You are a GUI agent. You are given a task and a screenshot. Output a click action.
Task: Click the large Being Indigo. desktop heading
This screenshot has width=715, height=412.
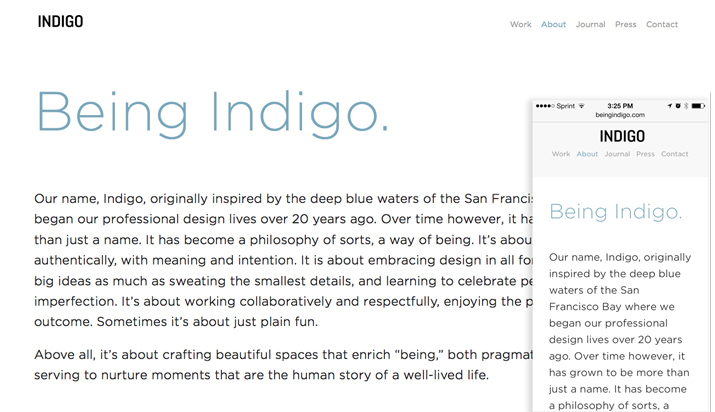[212, 113]
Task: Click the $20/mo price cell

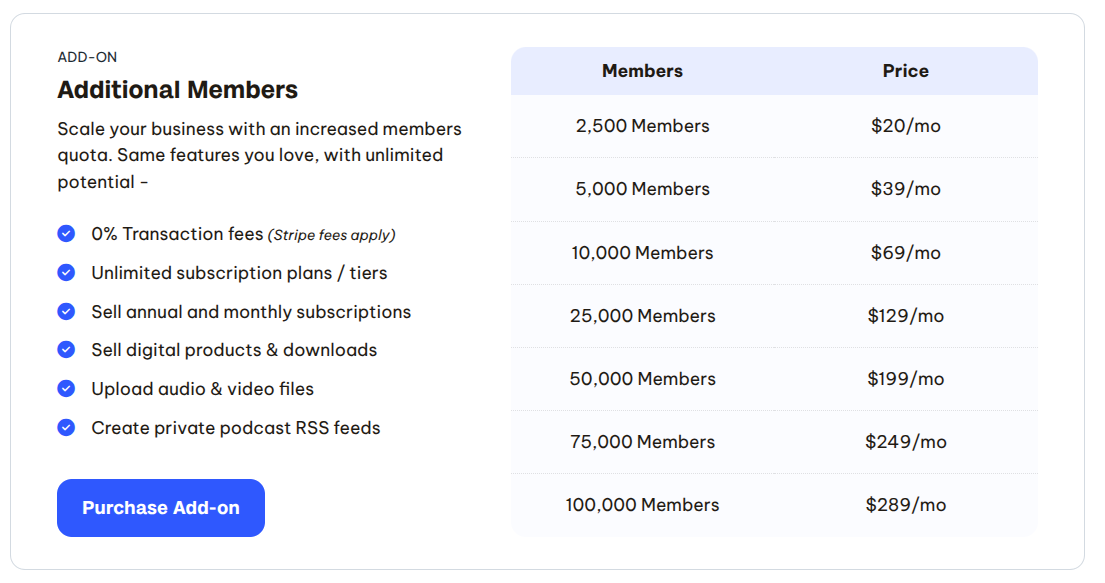Action: coord(905,126)
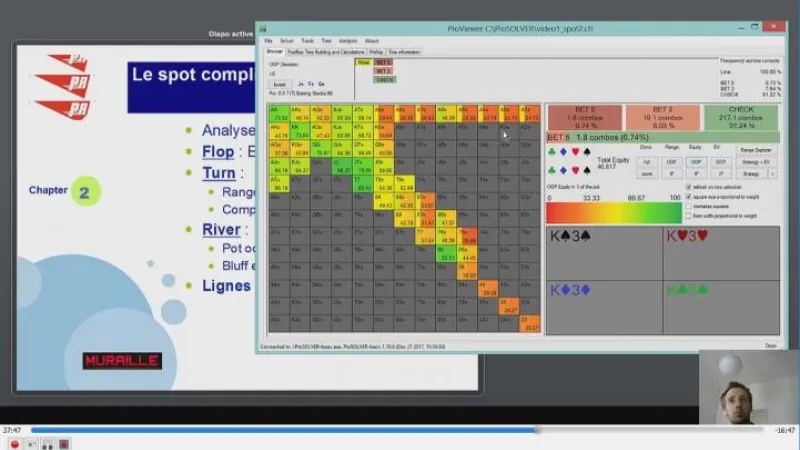The image size is (800, 450).
Task: Toggle 'refresh on new selection' checkbox
Action: pyautogui.click(x=689, y=186)
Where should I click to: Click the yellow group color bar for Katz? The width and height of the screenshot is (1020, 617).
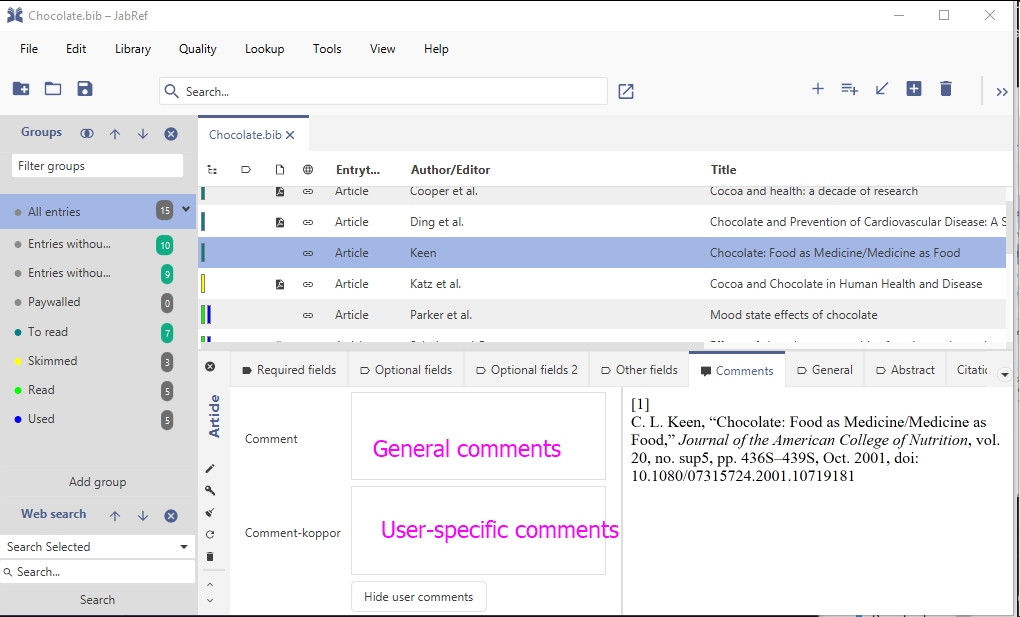point(203,284)
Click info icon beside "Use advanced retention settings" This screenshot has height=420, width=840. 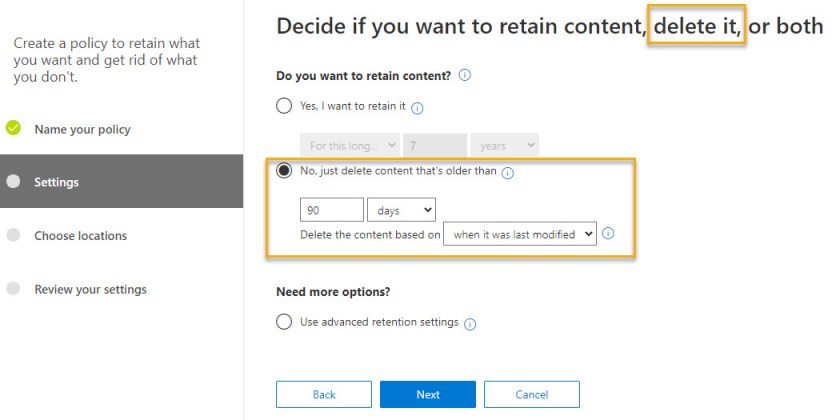tap(470, 323)
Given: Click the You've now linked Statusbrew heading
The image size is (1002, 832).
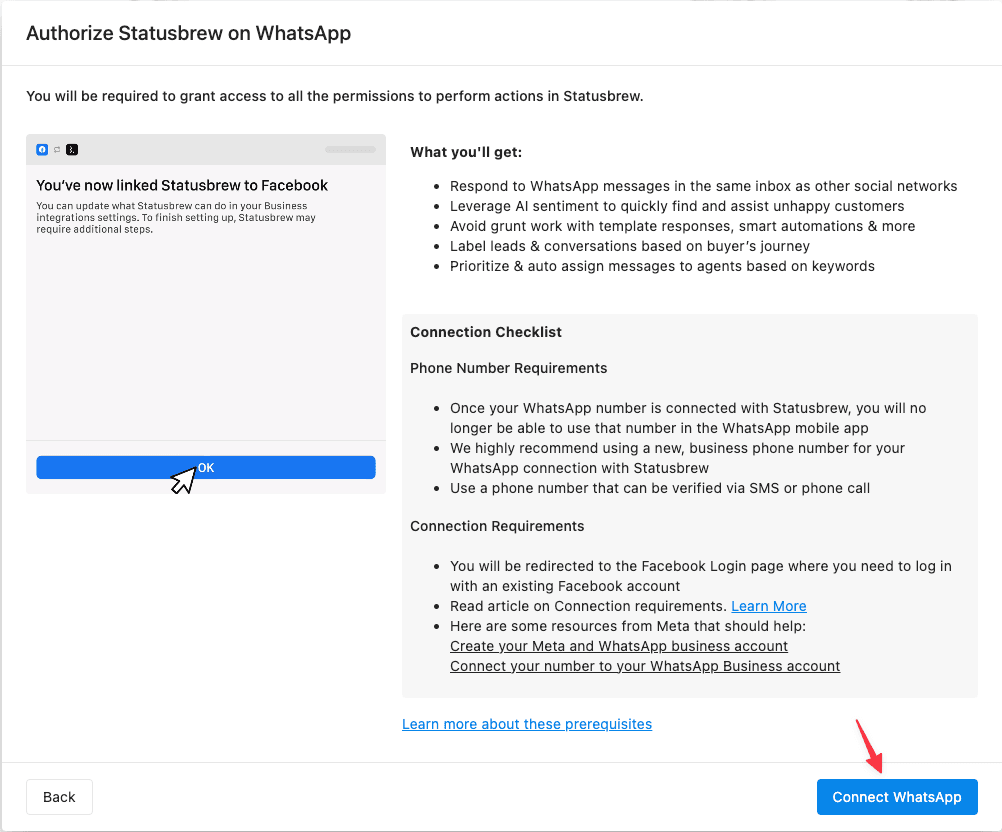Looking at the screenshot, I should [x=182, y=185].
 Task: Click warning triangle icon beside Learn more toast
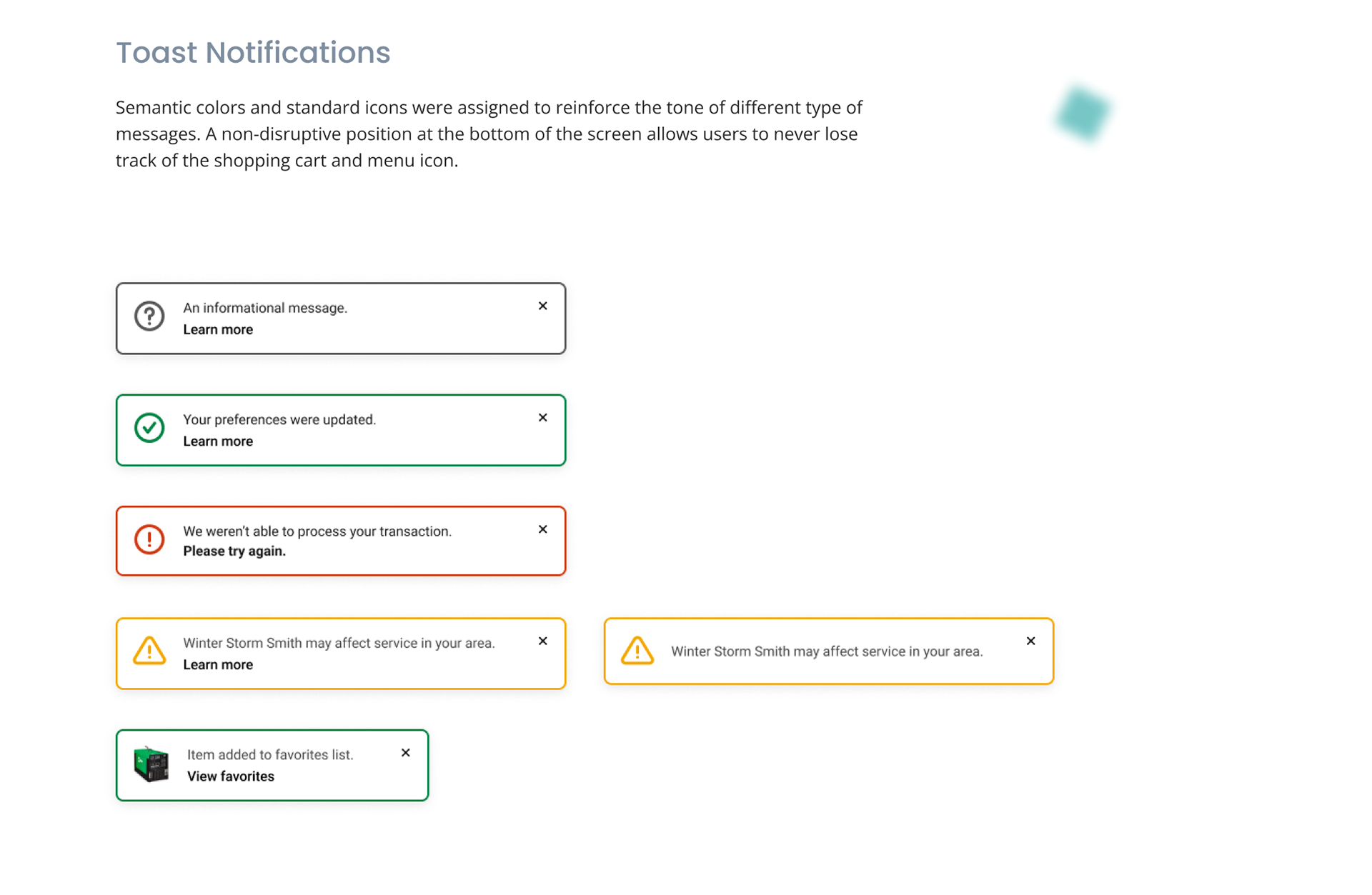(x=149, y=651)
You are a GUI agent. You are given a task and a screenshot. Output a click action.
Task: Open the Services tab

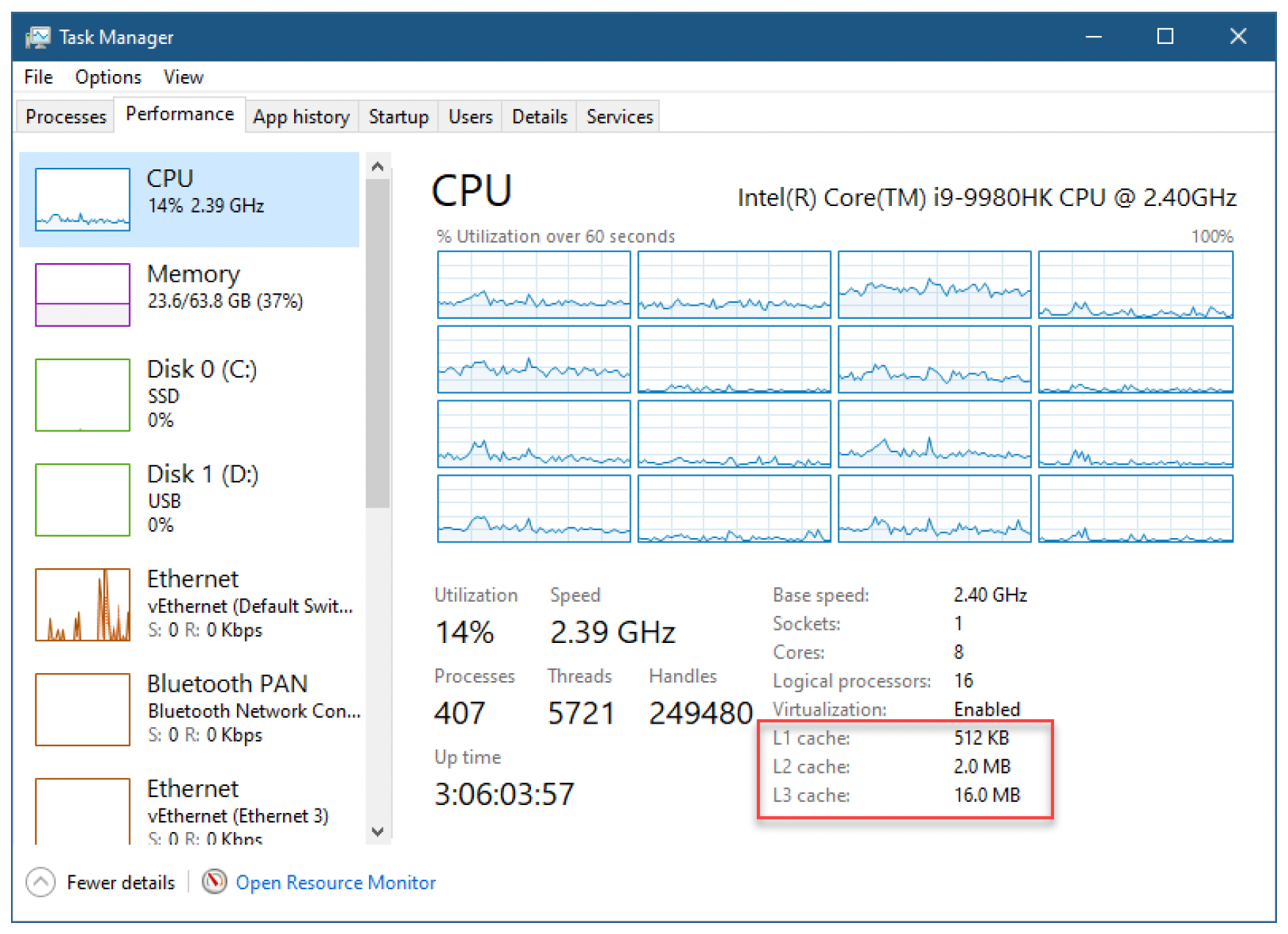[619, 117]
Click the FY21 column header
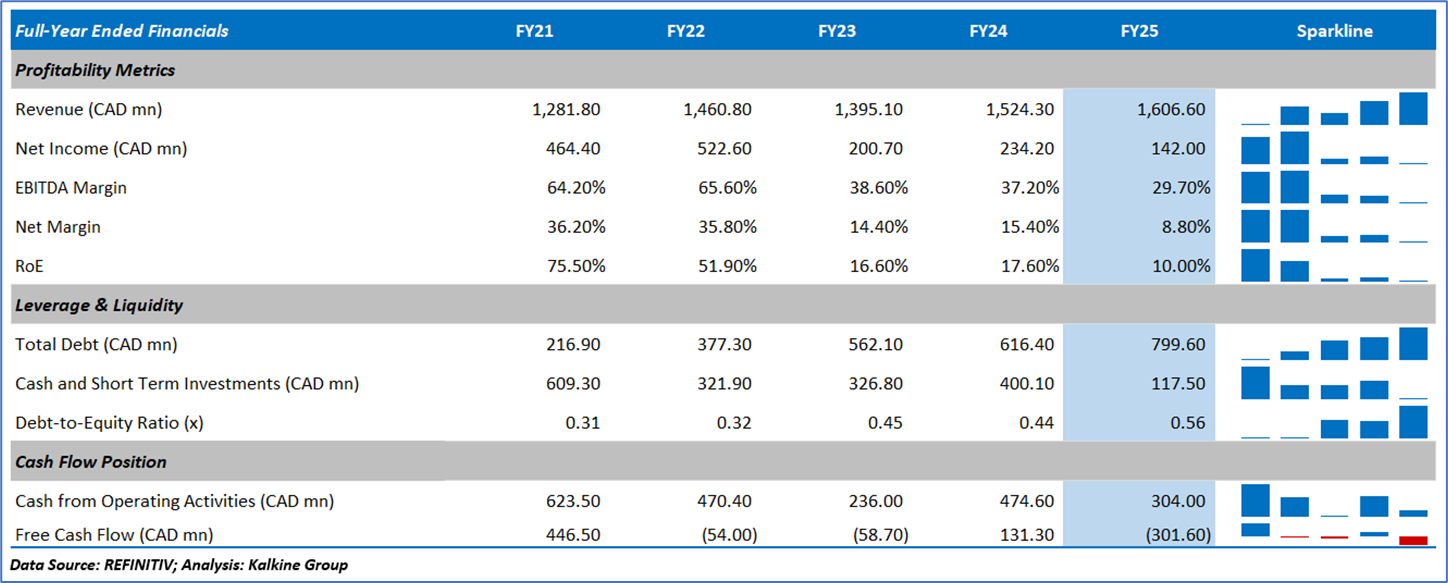 point(534,31)
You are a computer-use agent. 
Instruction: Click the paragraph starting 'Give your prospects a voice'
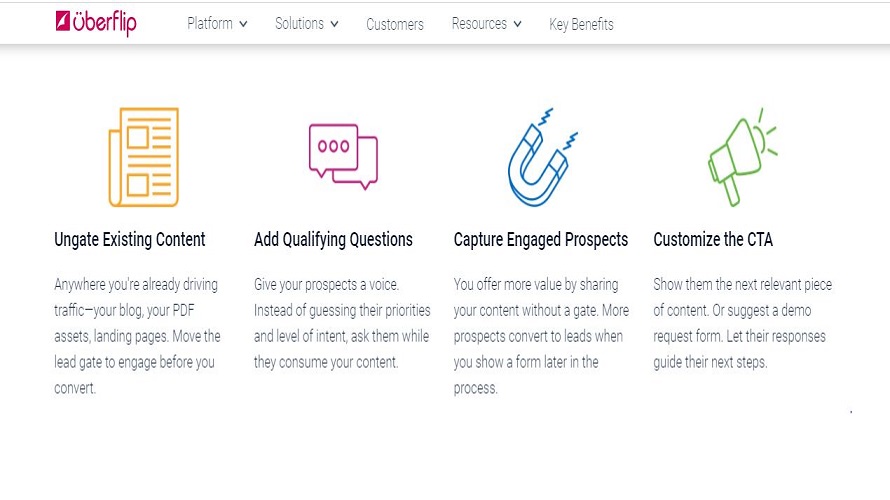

══════════

Pull out each line of the rows above that contains the word "heading", and copy each one in full.

Answer to the problem »
Task: Click the large Being Indigo. desktop heading
Given: Click the You've now linked Statusbrew heading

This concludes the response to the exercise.